Мишель указывает куда-то над моей головой, и я поворачиваюсь, чтобы посмотреть. На стене прямо за мной висят часы, так что пациенты тоже могут следить за временем.
Ох. Я и понятия не имела. Надеюсь, она даже не подозревает, что я и понятия не имела. Я знаю лишь, что сейчас мое сердце бьется с невероятной силой, и хотя сессия пролетела быстро для Мишель, мне она казалась вечностью. Понадобится практика, прежде чем я начну инстинктивно чувствовать ритм каждой сессии, знать, что у каждого часа свое течение времени (с наивысшей интенсивностью в средней трети), и понимать, что пациенту нужно от трех до пяти или десяти минут, чтобы собраться. Все зависит от хрупкости человека, предмета беседы, контекста. Понадобятся годы, прежде чем я пойму, что нужно и не нужно делать, когда и как работать с доступным временем, чтобы получить максимальную отдачу.

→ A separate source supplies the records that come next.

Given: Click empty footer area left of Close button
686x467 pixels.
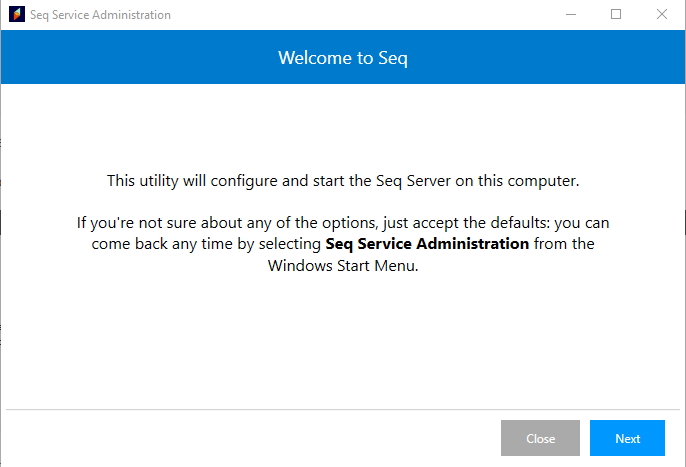Looking at the screenshot, I should 250,438.
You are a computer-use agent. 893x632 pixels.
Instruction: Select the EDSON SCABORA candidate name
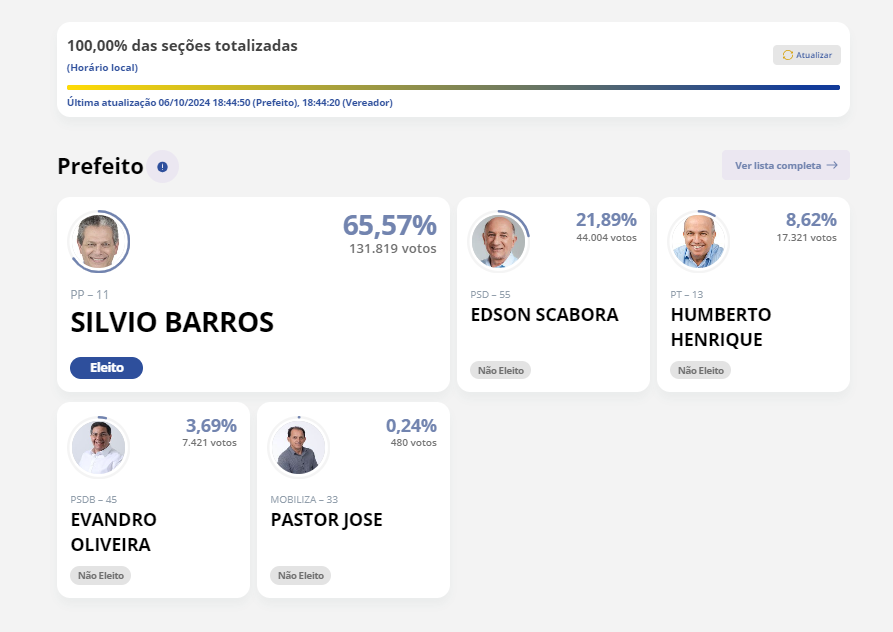[544, 315]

Я провожаю Мишель, пристыженная тем, что волновалась и отвлекалась, не собрала историю болезни и вынуждена предстать перед куратором с пустыми руками. На протяжении всей учебы мы, студенты, ждали того Великого Дня, когда лишимся своей психотерапевтической невинности, и мой, думаю я, оказался скорее разочаровывающим, чем захватывающим.
Но меня ждало облегчение: когда мы после обеда обсуждаем сессию с куратором, она говорит, что, несмотря на мою неуклюжесть, я все сделала правильно. Я была с Мишель, пока она так страдала, что для многих людей становится необычным и мощным опытом. В следующий раз не надо будет так переживать и пытаться сделать что-то, чтобы остановить ее. Я буду там, чтобы слушать, пока она будет рассказывать о своей депрессии, лежащей неподъемным грузом. Говоря языком психотерапии, я «встретила пациентку там, где она была» – и к черту сбор истории болезни.

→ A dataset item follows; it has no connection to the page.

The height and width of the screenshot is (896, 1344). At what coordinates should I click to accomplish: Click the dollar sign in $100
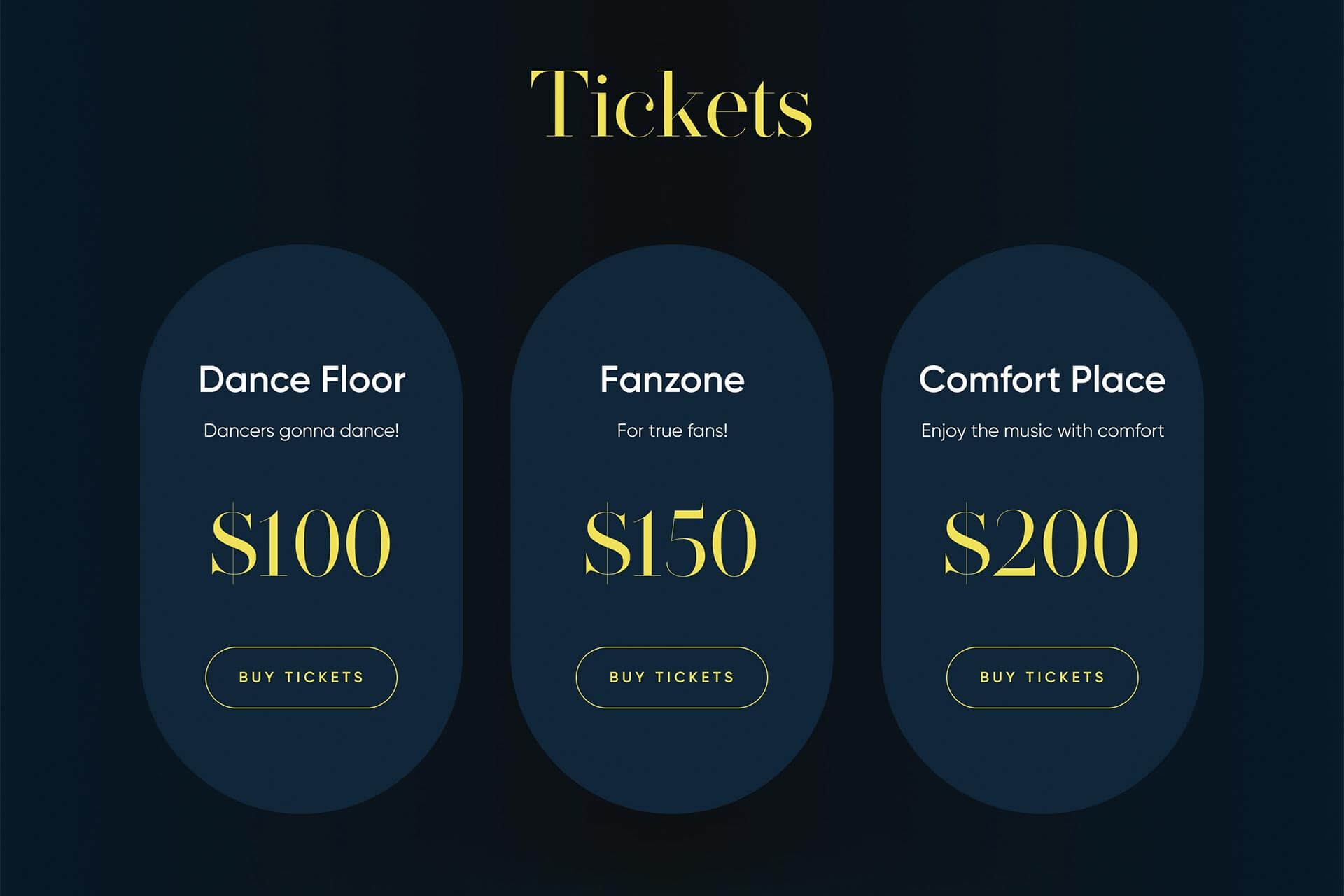(234, 542)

Годы спустя, когда я провела тысячи первых сессий, а сбор информации стал моей второй натурой, я буду использовать другой параметр, чтобы определить, как все прошло. Чувствует ли пациент, что его поняли? Меня всегда восхищало, что кто-то может зайти в кабинет чужаком, а через пятьдесят минут выйти с чувством, что его понимают, но это происходит почти каждый раз. А когда не происходит, пациент не возвращается. И поскольку Мишель вернулась, что-то пошло как надо.
Что касается бардака с часами, куратор не выбирает слов: «Не дури головы пациентам»
Она дает мне немного времени на осмысление этих слов, а потом начинает объяснять, что если я не знаю чего-то, то должна так и сказать: «Я не знаю». Если меня беспокоит время, я должна сказать Мишель, что мне нужно на секунду выйти из комнаты за работающими часами, чтобы я не отвлекалась. Если я и должна чему-то научиться во время своей подготовки, подчеркнула куратор, так это тому, что я не смогу никому помочь, пока не буду собой в кабинете. Я переживала о состоянии Мишель, я хотела помочь, я сделала все, что могла, чтобы внимательно выслушать. Все это – ключевые ингредиенты для начала отношений.
Я благодарю и направляюсь к двери.
– Но, – добавляет куратор, – обязательно доделай историю за следующие две недели.
За несколько следующих сессий я собираю все необходимые данные для приемной формы клиники, но мне очевидно, что это лишь форма. Требуется некоторое время, чтобы услышать историю человека, а человеку требуется время, чтобы рассказать ее. И, подобно большинству историй – включая мою, – она скачет от одного к другому, прежде чем вы понимаете, в чем, собственно, заключается сюжет.